Exercise prompt » Output all records exactly, with no images.

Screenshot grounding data

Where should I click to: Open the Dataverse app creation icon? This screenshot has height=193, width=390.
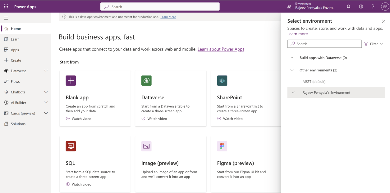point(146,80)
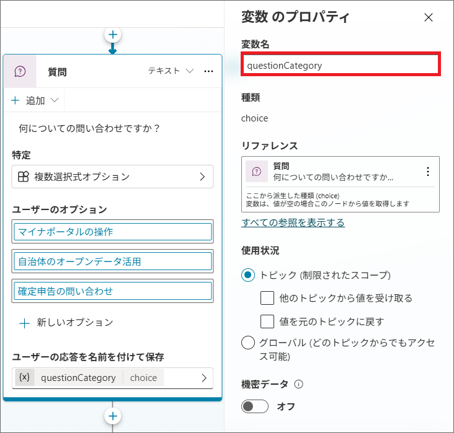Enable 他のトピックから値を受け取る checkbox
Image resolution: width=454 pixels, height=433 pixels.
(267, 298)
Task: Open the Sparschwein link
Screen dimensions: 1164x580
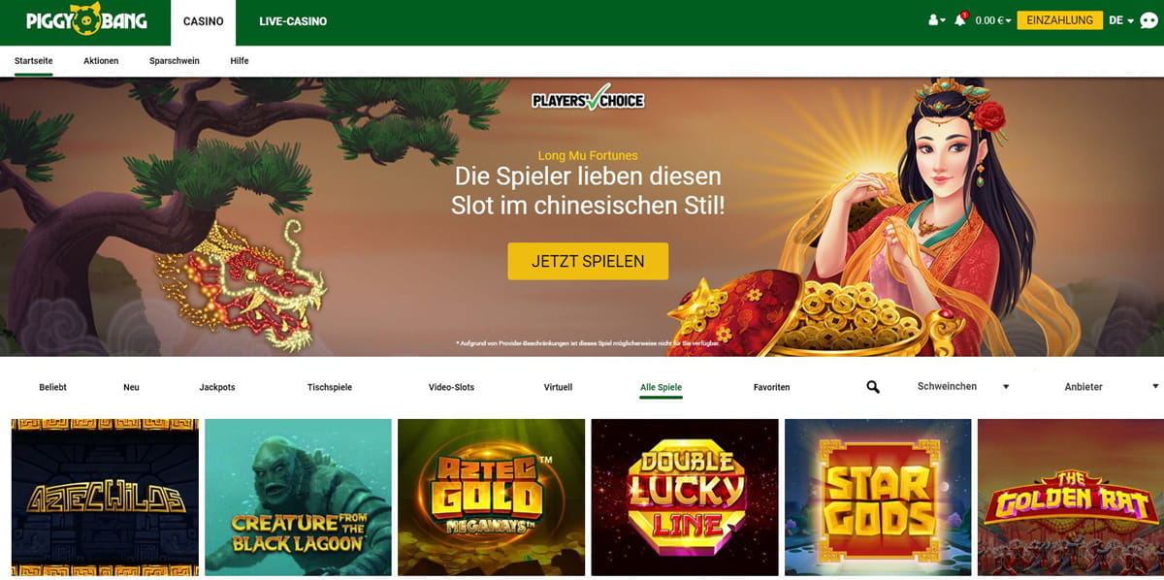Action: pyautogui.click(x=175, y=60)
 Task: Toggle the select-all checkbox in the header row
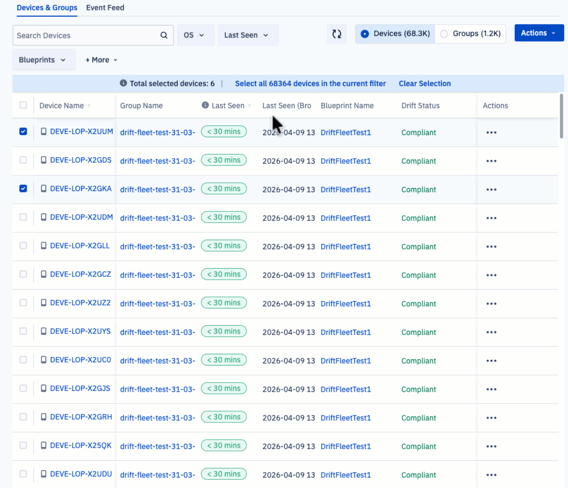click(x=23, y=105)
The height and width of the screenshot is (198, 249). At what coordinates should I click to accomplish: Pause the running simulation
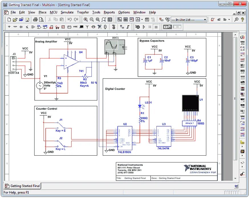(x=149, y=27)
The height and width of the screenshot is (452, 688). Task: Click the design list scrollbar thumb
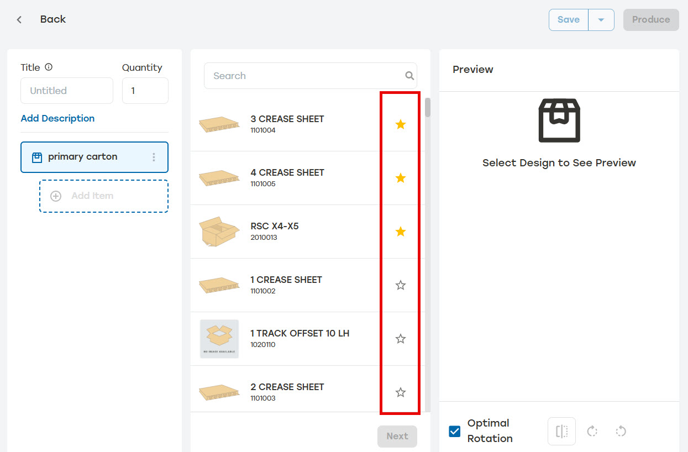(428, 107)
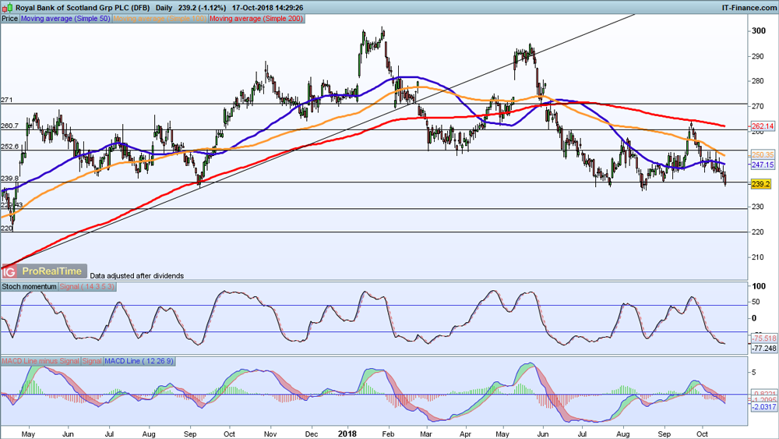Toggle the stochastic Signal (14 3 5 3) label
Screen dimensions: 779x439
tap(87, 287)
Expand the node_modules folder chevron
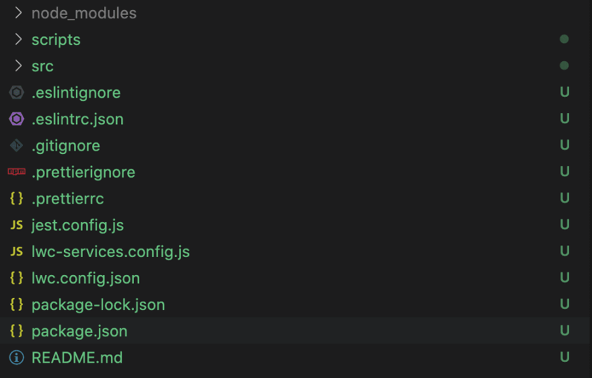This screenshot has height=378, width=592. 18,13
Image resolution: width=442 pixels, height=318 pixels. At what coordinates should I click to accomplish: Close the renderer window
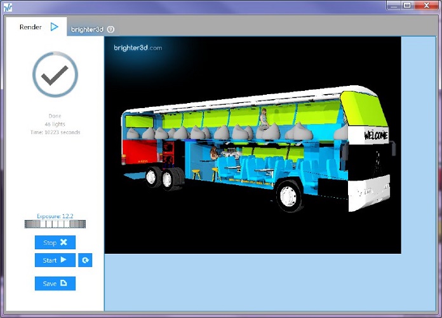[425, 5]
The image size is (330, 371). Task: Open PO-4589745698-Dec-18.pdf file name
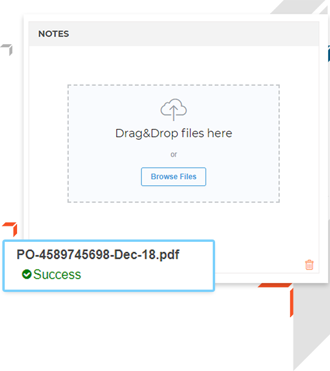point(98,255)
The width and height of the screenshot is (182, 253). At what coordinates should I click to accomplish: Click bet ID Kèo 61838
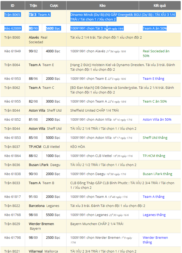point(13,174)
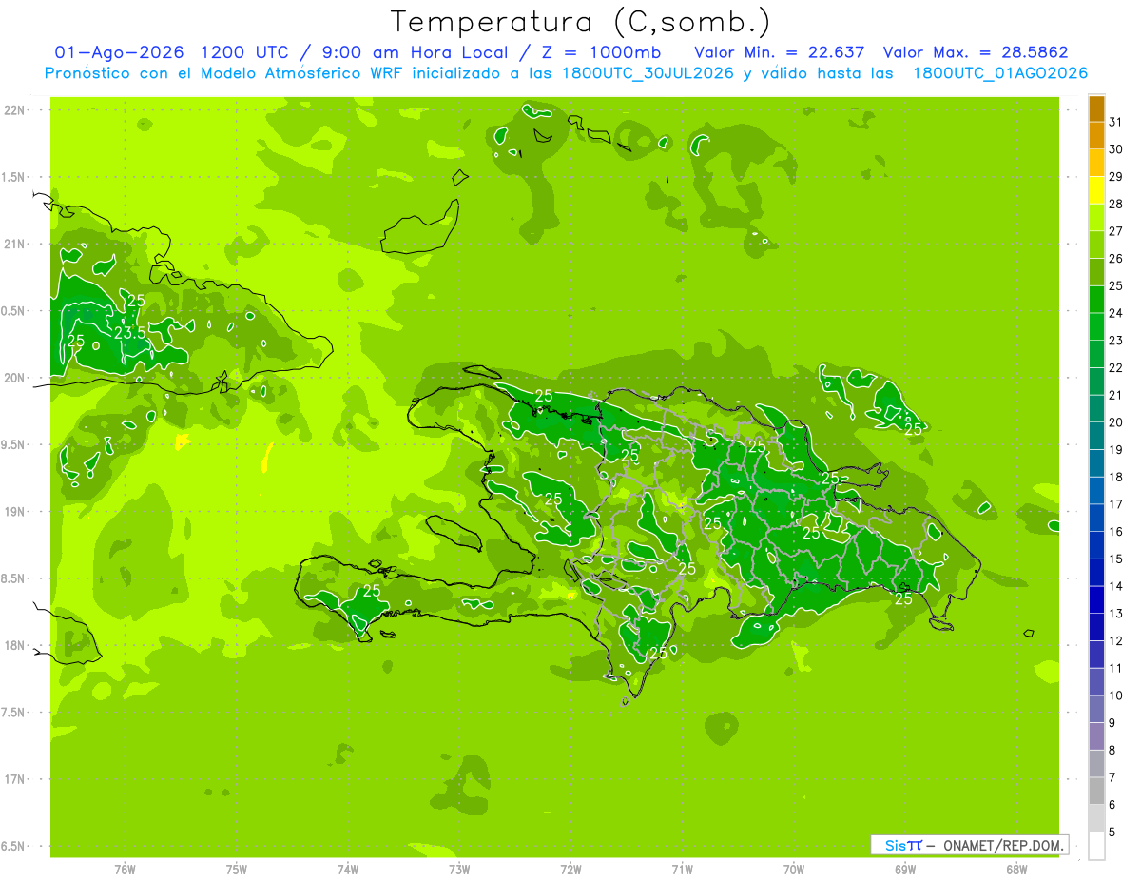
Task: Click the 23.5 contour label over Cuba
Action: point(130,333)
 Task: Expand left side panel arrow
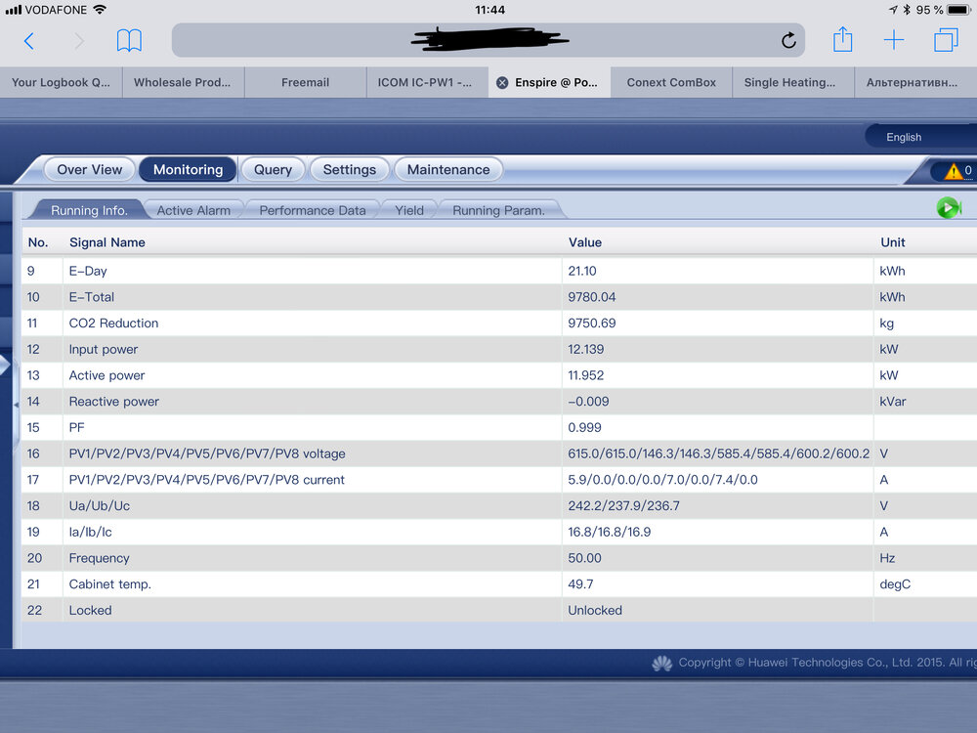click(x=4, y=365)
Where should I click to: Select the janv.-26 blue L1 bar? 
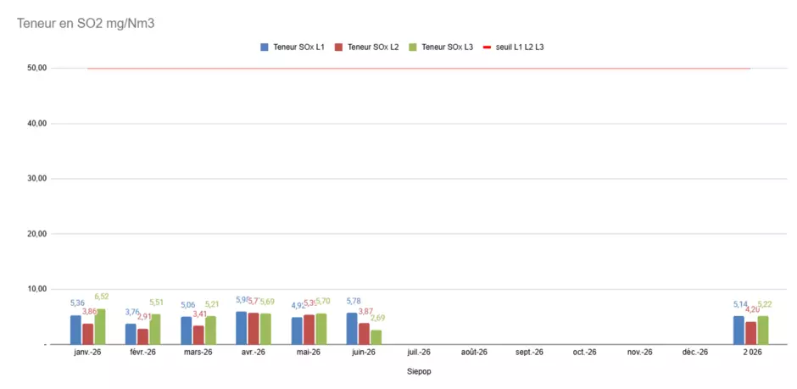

Answer area »
Where should I click to: Open the Dataverse app creation icon? This screenshot has height=193, width=390.
point(146,80)
Enable 他のトピックから値を受け取る checkbox
Image resolution: width=454 pixels, height=433 pixels.
(267, 298)
Task: Open the Sparschwein link
Screen dimensions: 1164x580
Action: pyautogui.click(x=175, y=60)
 Task: Toggle the select-all checkbox in the header row
click(x=23, y=105)
The height and width of the screenshot is (198, 249). At what coordinates should I click to accomplish: Pause the running simulation
(x=149, y=27)
The height and width of the screenshot is (452, 688). Task: Click the design list scrollbar thumb
(428, 107)
Toggle the stochastic Signal (14 3 5 3) label
Screen dimensions: 779x439
tap(87, 287)
Expand the node_modules folder chevron
This screenshot has height=378, width=592. 18,13
Image resolution: width=442 pixels, height=318 pixels. At what coordinates should I click to accomplish: Close the renderer window
[425, 5]
The image size is (330, 371). Task: Open PO-4589745698-Dec-18.pdf file name
point(98,255)
The width and height of the screenshot is (182, 253). At what coordinates should I click to accomplish: Click bet ID Kèo 61838
point(13,174)
Task: Click the 23.5 contour label over Cuba
Action: point(130,333)
 Task: Expand left side panel arrow
click(x=4, y=365)
Where should I click to: Select the janv.-26 blue L1 bar? 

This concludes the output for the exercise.